Xiaomi Released MiMo-Audio, a 7B Speech Language Model Trained on 100M+ Hours with High-Fidelity Discrete Tokens

Xiaomi Released MiMo-Audio, a 7B Speech Language Model Trained on 100M+ Hours with High-Fidelity Discrete Tokens

 

Xiaomi’s MiMo team released MiMo-Audio, a 7-billion-parameter audio-language model that runs a single next-token objective over interleaved text and discretized speech, scaling pretraining beyond 100 million hours of audio.

What’s actually new?

Instead of relying on task-specific heads or lossy acoustic tokens, MiMo-Audio uses a bespoke RVQ (residual vector quantization) tokenizer that targets both semantic fidelity and high-quality reconstruction. The tokenizer runs at 25 Hz and outputs 8 RVQ layers (≈200 tokens/s), giving the LM access to “lossless” speech features it can model autoregressively alongside text.

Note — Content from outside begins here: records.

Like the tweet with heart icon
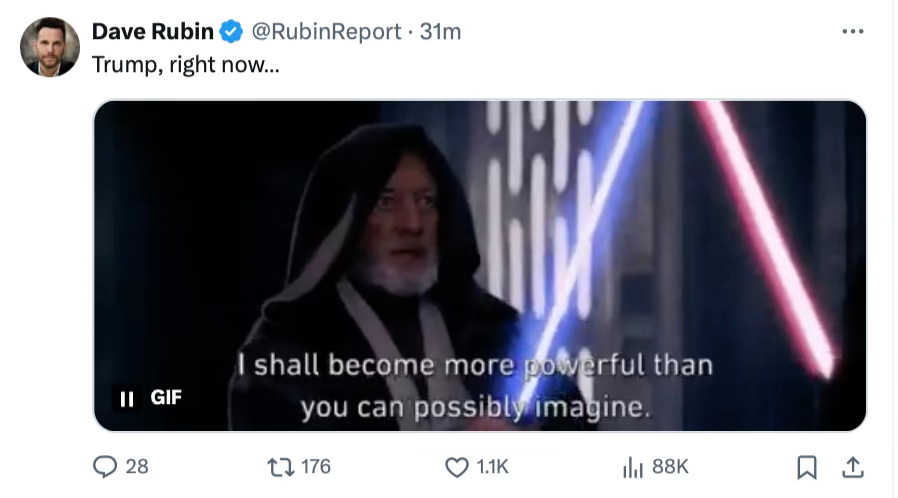 (456, 468)
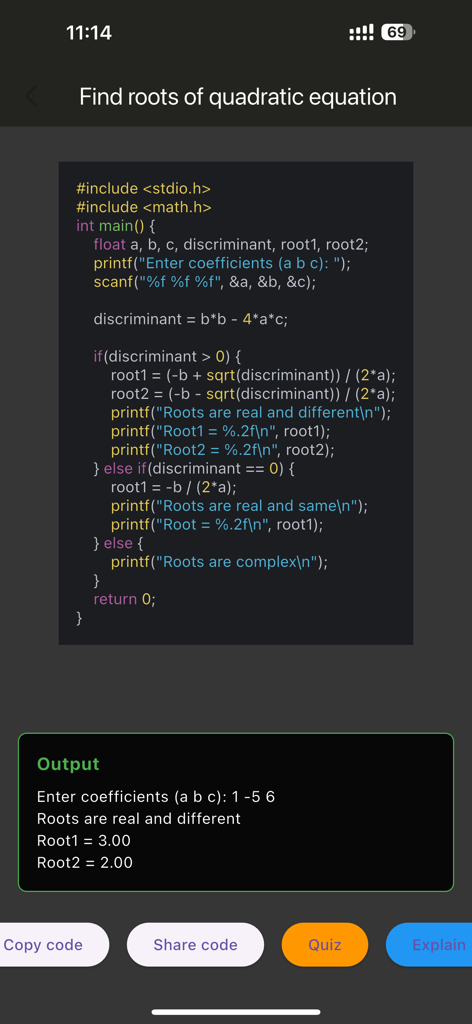Click the return 0 statement
This screenshot has width=472, height=1024.
coord(125,599)
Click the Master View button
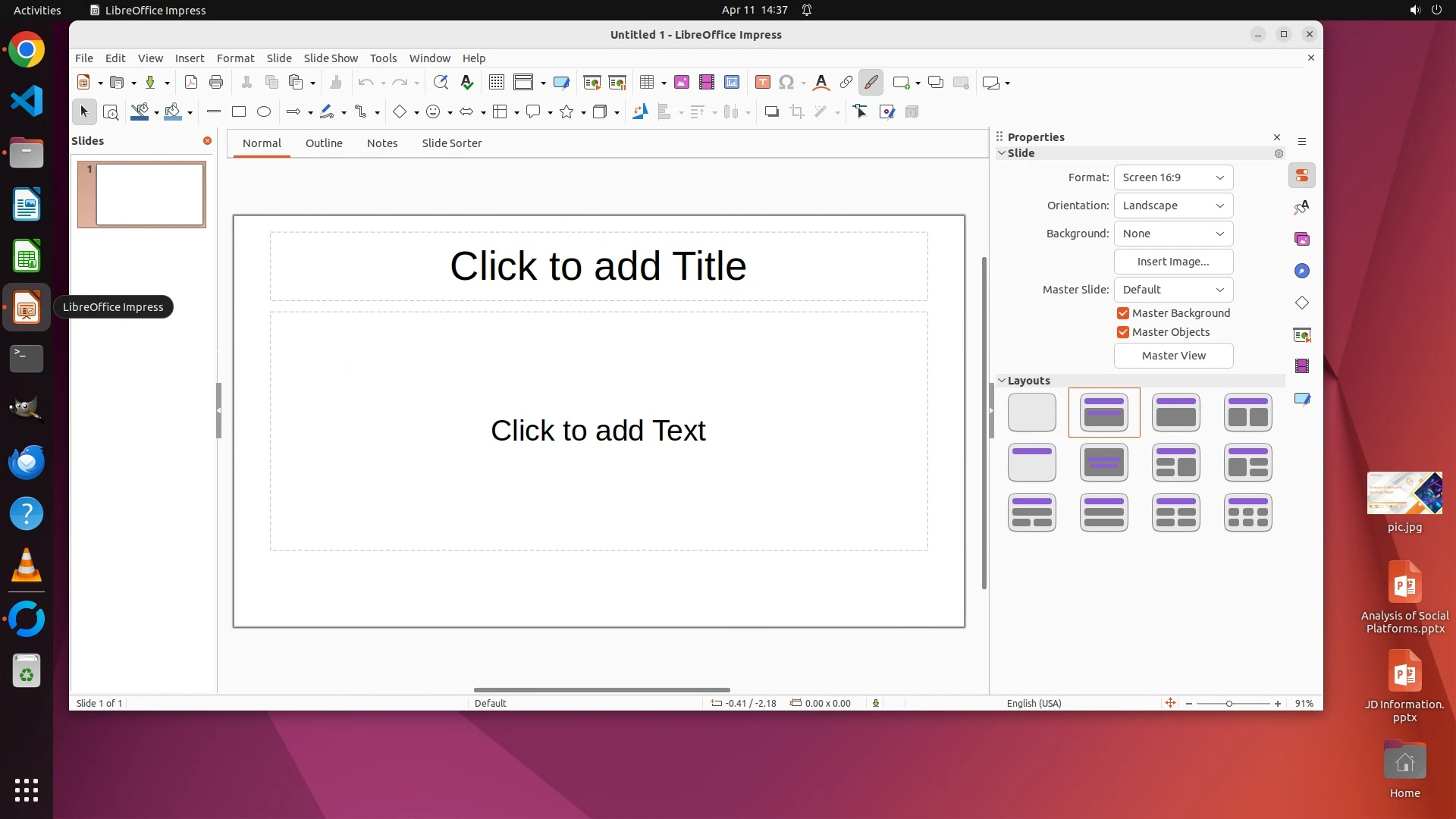 pos(1173,356)
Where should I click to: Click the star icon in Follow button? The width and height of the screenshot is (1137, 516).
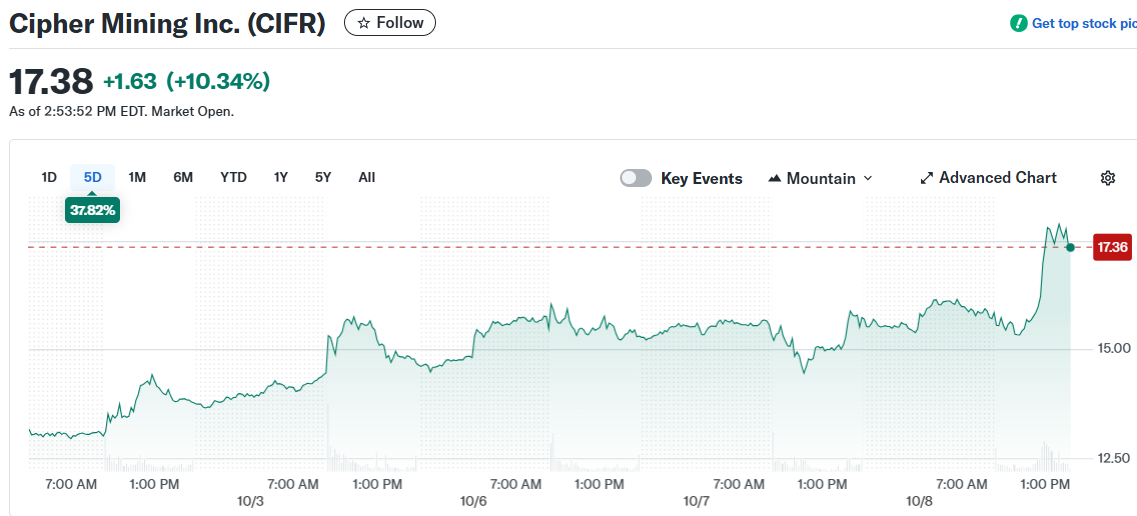point(364,23)
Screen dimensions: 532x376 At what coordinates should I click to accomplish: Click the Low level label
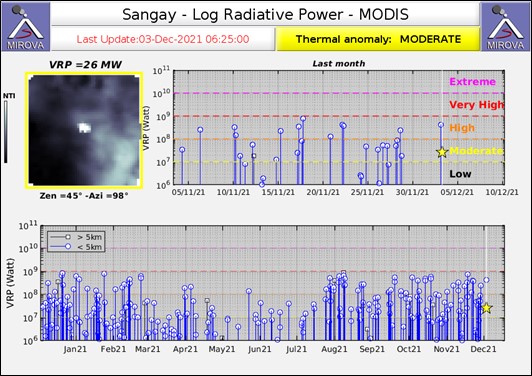(x=460, y=174)
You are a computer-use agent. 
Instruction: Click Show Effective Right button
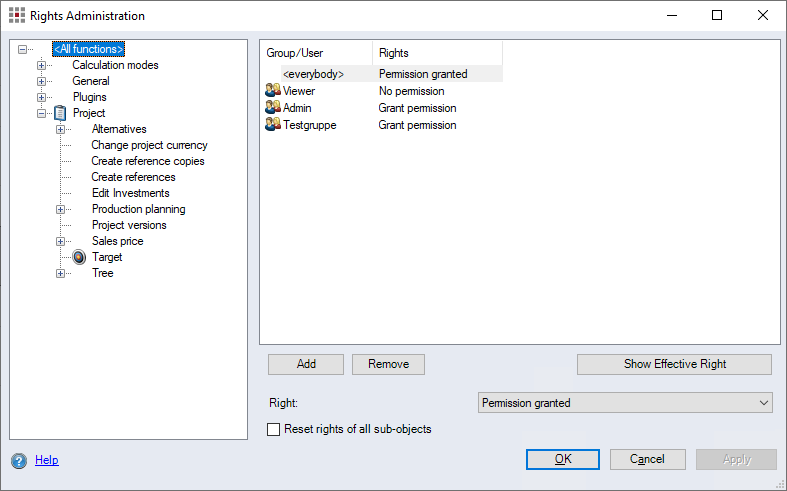click(x=674, y=364)
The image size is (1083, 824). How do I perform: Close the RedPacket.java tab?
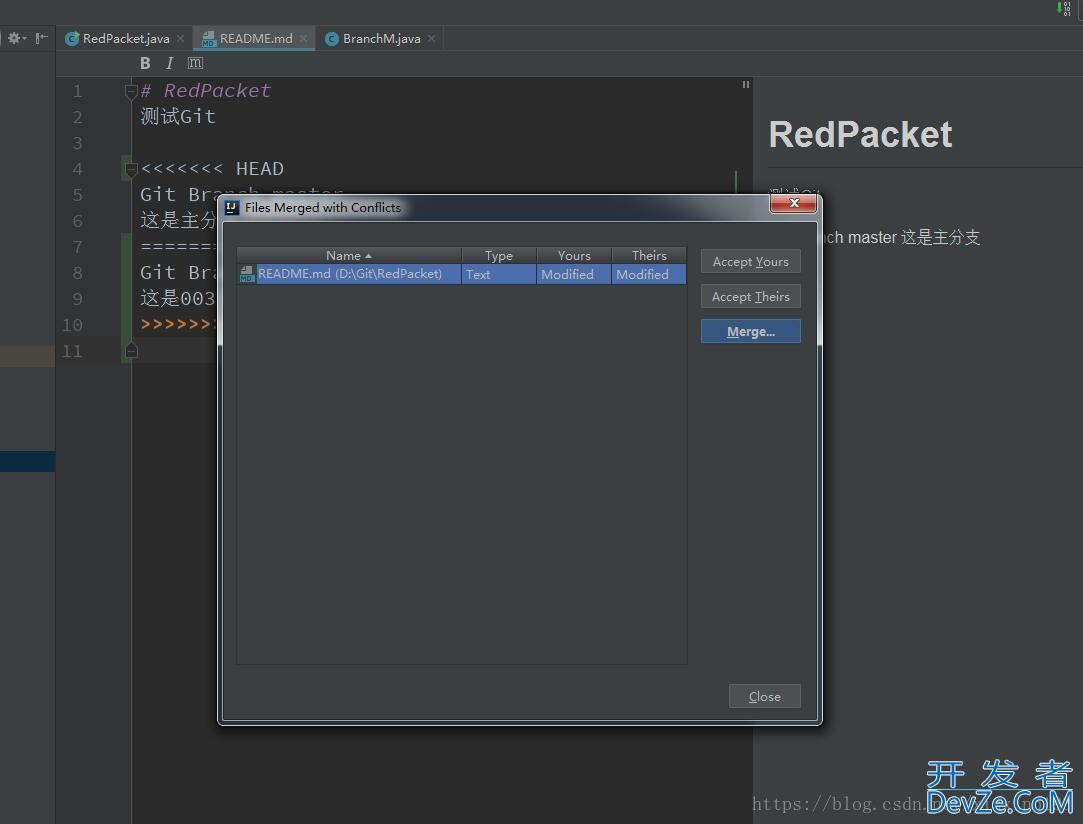[x=180, y=39]
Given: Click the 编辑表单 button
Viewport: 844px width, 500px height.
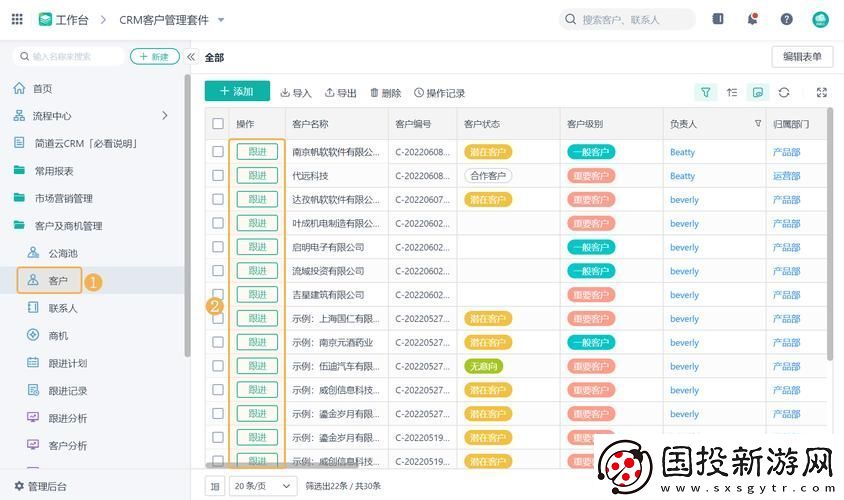Looking at the screenshot, I should tap(802, 57).
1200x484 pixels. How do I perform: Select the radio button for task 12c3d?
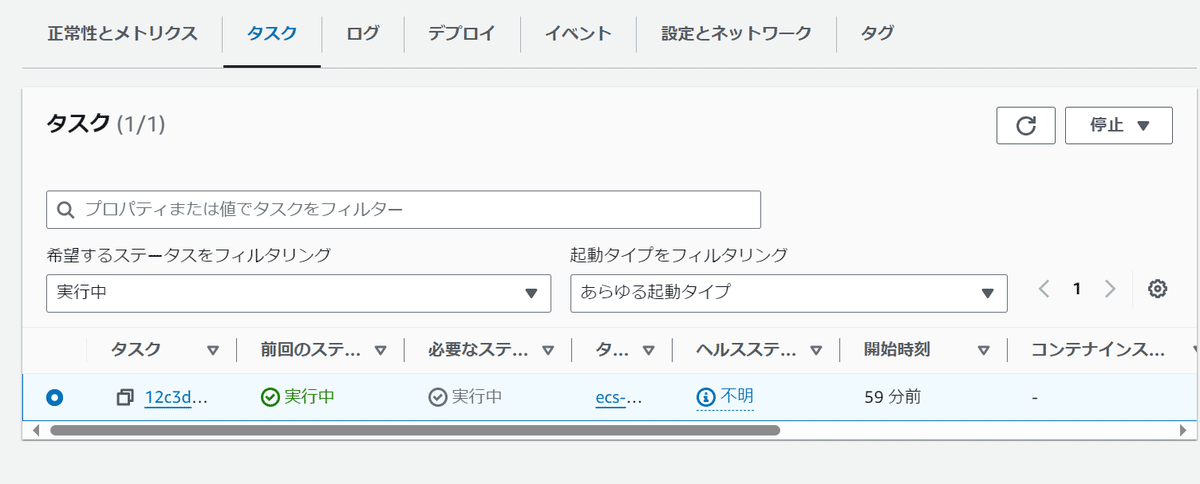click(54, 397)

Architecture: patch encoder → 7B LLM → patch decoder

To handle the audio/text rate mismatch, the system packs four timesteps per patch for LM consumption (downsampling 25 Hz → 6.25 Hz), then reconstructs full-rate RVQ streams with a causal patch decoder. A delayed multi-layer RVQ generation scheme staggers predictions per codebook to stabilize synthesis and respect inter-layer dependencies. All three parts—patch encoder, MiMo-7B backbone, and patch decoder—are trained under a single next-token objective.

https://xiaomimimo.github.io/MiMo-Audio-Demo/

Scale is the algorithm

Training proceeds in two big phases: (1) an “understanding” stage that optimizes text-token loss over interleaved speech-text corpora, and (2) a joint “understanding + generation” stage that turns on audio losses for speech continuation, S2T/T2S tasks, and instruction-style data. The report emphasizes a compute/data threshold where few-shot behavior appears to “switch on,” echoing emergence curves seen in large text-only LMs.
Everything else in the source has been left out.